Q.クラウドを採用する開発プロジェクトで、成果物をうまく作れずスケジュールの遅延につながっています。また、ドキュメントの保守も難しくなっています。(SIベンダー/ベテランSE)

 この2~3年でシステムを構成する技術が驚くほど変化しました。以前の感覚のままだと、プロジェクトは思うように進みません。

 ほんの数年前まで、業務システムの新規開発はJava+Oracle DBが鉄板構成。アプリケーションサーバーにWebLogicやWebSphereといった大がかりで汎用的な技術を使い、その上でプログラムを書くものでした。特定技術の利用が前提だったので、「仕様書」や「プログラム設計書」といった標準テンプレートのドキュメントを組織で用意して、各プロジェクトはそれを“埋めるだけ”で設計が完了しました。

 現在は技術の「専門特化」と「細分化」が進み、様々な技術を活用して、より安く高品質で使いやすいシステムの開発を目指す流れになっています。

 例えば、フロントエンドでは、「AngularJS」のようなJavaScriptのフレームワークを使います。バックエンドはAWSやAzureといったクラウドサービスを活用します。データは「Redis」や「Elasticsearch」「Amazon DynamoDB」といったNoSQLデータベースをRDBと組み合わせ、目的ごとに異なる技術で保持します。

 こうした環境では、実は定型ドキュメントの出番はほとんどありません。テンプレートを埋めたところで、設計できないからです。利用技術が変化する中で、設計という言葉の意味が「技術の選択と組み合わせの妥当性を確認すること」に変わってきています。

 変化に対応するには、(1)軽く設計してすぐに試す、(2)固まってきたら文書化する、(3)Living Documentを実践する、といった心得が必要です

 設計者が机上で文書を書くのではなく、ホワイトボードで「これならいけそうだ」「いやそれじゃうまく動かない」と議論し、これだと思った組み合わせを実際に試して動かしてみる―。これが昨今の設計の姿です。

 文書化するのは、議論と試行錯誤を経てうまくいきそうな組み合わせが見つかってからです。ドキュメントは方針と設定値とコード、これだけです。方針は、ホワイトボードに手書きした絵をパワーポイントで清書すればいいでしょう。時間がなければ写真を貼り付けるだけでも構いません。

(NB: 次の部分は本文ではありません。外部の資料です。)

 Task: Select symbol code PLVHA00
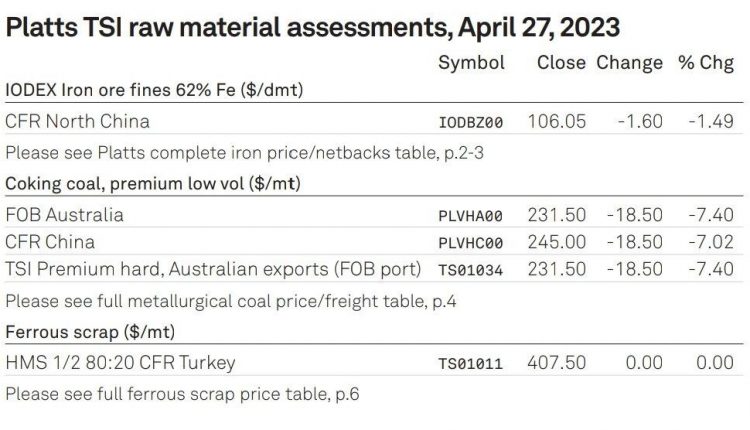471,216
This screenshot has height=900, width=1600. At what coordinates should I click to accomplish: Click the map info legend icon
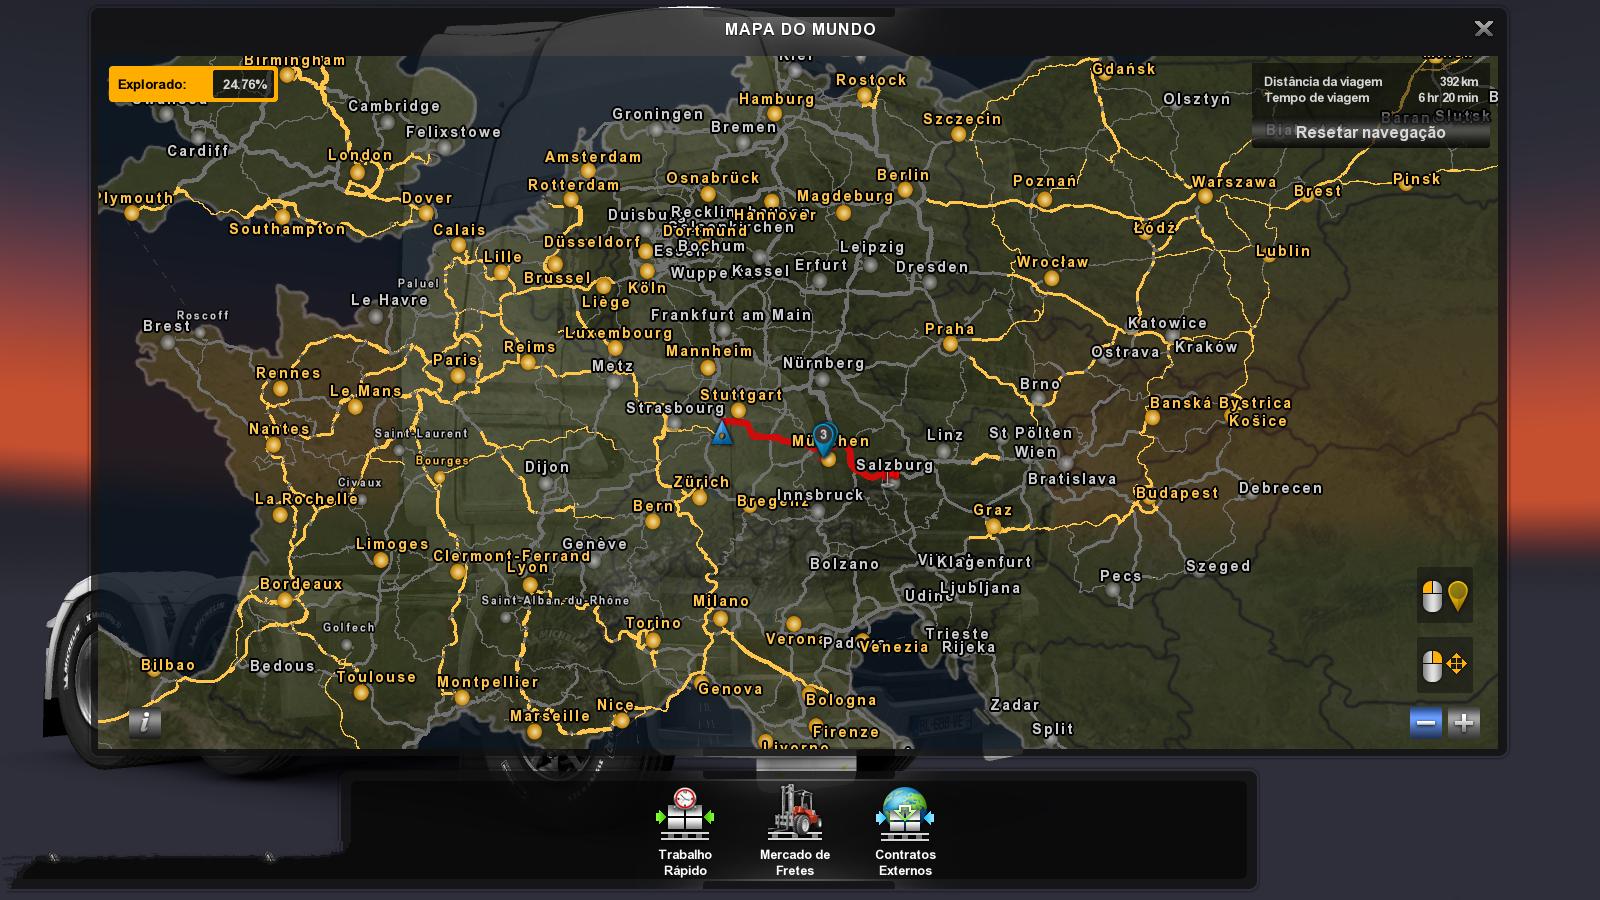[145, 722]
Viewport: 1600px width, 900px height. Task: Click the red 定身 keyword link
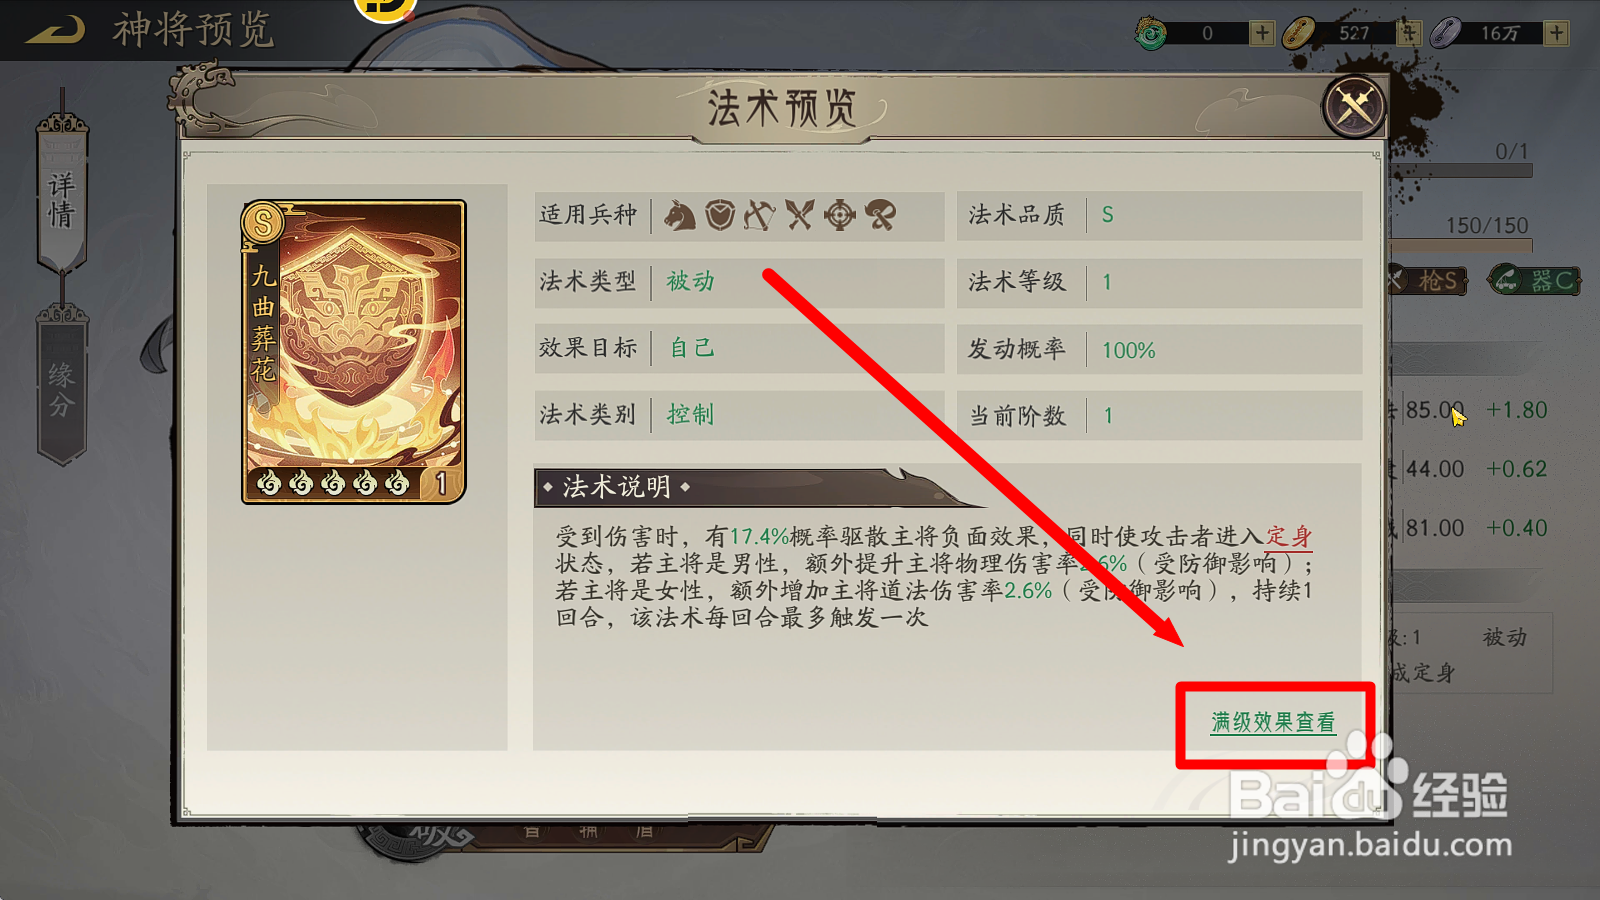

設定値は吸い出したパラメーター、コードはサンプルコードをガイドラインとして残しておけば十分すぎるほどです。

 最も重要なのは方針です。「なぜこの組み合わせなのか」を、保守や拡張開発を担当するエンジニアに伝わるようにしておきます。

 Living DocumentのLivingとは「生きている」、つまり「更新され続ける」ということ。これを可能にするには、ドキュメント管理に一工夫が必要です。これまでは、WordやExcelで作ったドキュメントをファイルサーバーに保管するのが典型的でした。この方法は「更新意欲が削がれる」という良くない影響があります。古いファイルと新しいファイルが散在し、目当てのドキュメントの最新版を探す段階でくじけそうになるからです。

 常に最新の情報に更新し続けるには、Wikiベースのドキュメント環境の採用をオススメします。Wikiソフトウエアはプロジェクトの環境や規模に合わせて選んでください。文書が散在しない、自動で履歴管理する、全文検索できるといった特徴があり、思いついたら遠慮なく記述を更新できます。PDF出力ができるため、レビューや納品といった区切りでの静的ドキュメント化も容易です。

 続々と登場する新しい技術に適応していくには、工程やドキュメントであまり細かな定義をせず、自由度を残しておくことが上手なプロジェクト運営の秘訣になります。